Fair Trading warned Schoolies to carefully review the terms and conditions (T&Cs) attached to their hotel and flight bookings before locking them in.
“The Office of Fair Trading (OFT) is aware students from other states may have made bookings in Queensland earlier in the year,” Commissioner Victoria Thomson said.
“Last year, when the pandemic was new and unprecedented, people may have been provided refunds under the accommodation providers’ T&Cs, even when they were under no obligation to do so.
“However, by early 2021, most accommodation providers had updated their booking T&Cs to cover pandemic-related cancellations due to government-imposed restrictions.
“Unfortunately, if the person making the booking didn’t read the T&Cs conditions properly and accepted them by paying a deposit, they will be bound to those conditions which may leave them out of pocket.”
School leavers typically spend months saving up the money needed to go on their Schoolies trip, with the week-long bookings typically costing in excess of $700.

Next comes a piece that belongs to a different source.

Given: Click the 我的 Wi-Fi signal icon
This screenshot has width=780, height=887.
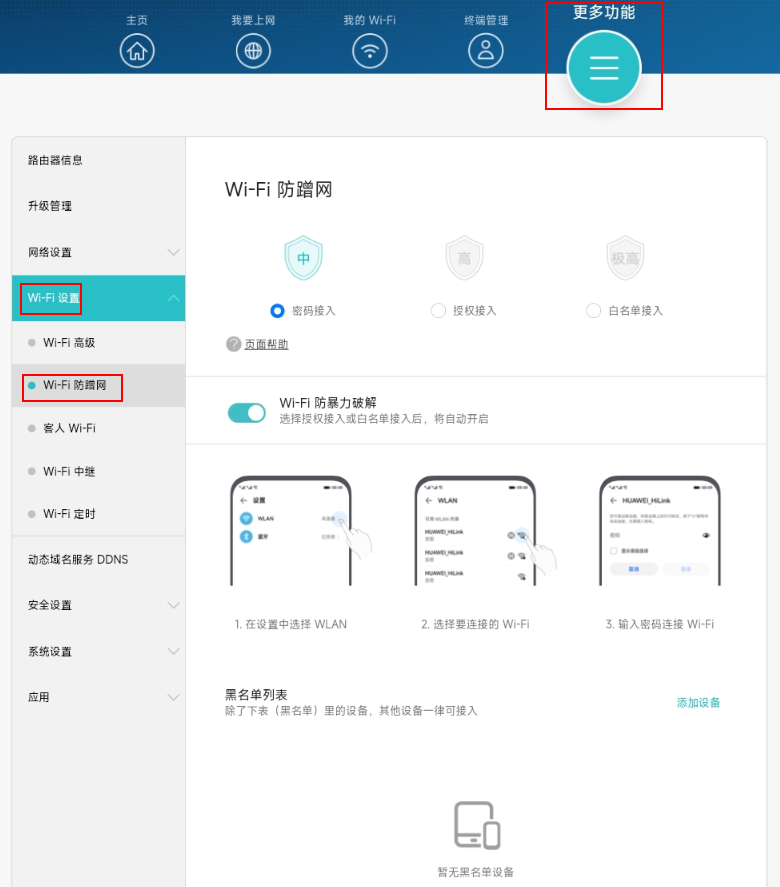Looking at the screenshot, I should pos(370,51).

Revealing Queensland’s road map to freedom on Monday, Premier Annastacia Palaszczuk said she was “locked in” to reopening the borders on the dates set out in her plan, regardless of vaccination rates.
The Sunshine State is expected to hit 70 per cent double dose on November 19 and 80 per cent on December 17.
“We have to reunite families. This is fundamental,” the Premier said.
“We know that the world is a big place and there are families across Australia and there are families across the world and people have been telling me how they missed seeing their uncles, their aunts, their mothers, their fathers, their children.
“This is really important that we unite Queenslanders but we do it in the safest way. We are going to try to minimise the risk and there are key steps along the path.”
Ms Thomson said that, while Queensland graduates are still freely able to travel to the Schoolies hot spots, this could change when the state begins to open up.
“(Graduates) will need to keep in mind physical distancing and limits to the amount of people allowed inside accommodation, as well as the potential for lockdowns and restrictions impacting their plans,” she said.
“If the situation changes and the Gold Coast was to go into a lockdown, the booking terms and conditions will determine if they get their deposit back or not.”
If a school leaver believes they are entitled to a refund and they’ve been unable to resolve the matter with the trader directly, they are encouraged to lodge a complaint with the Office of Fair Trading.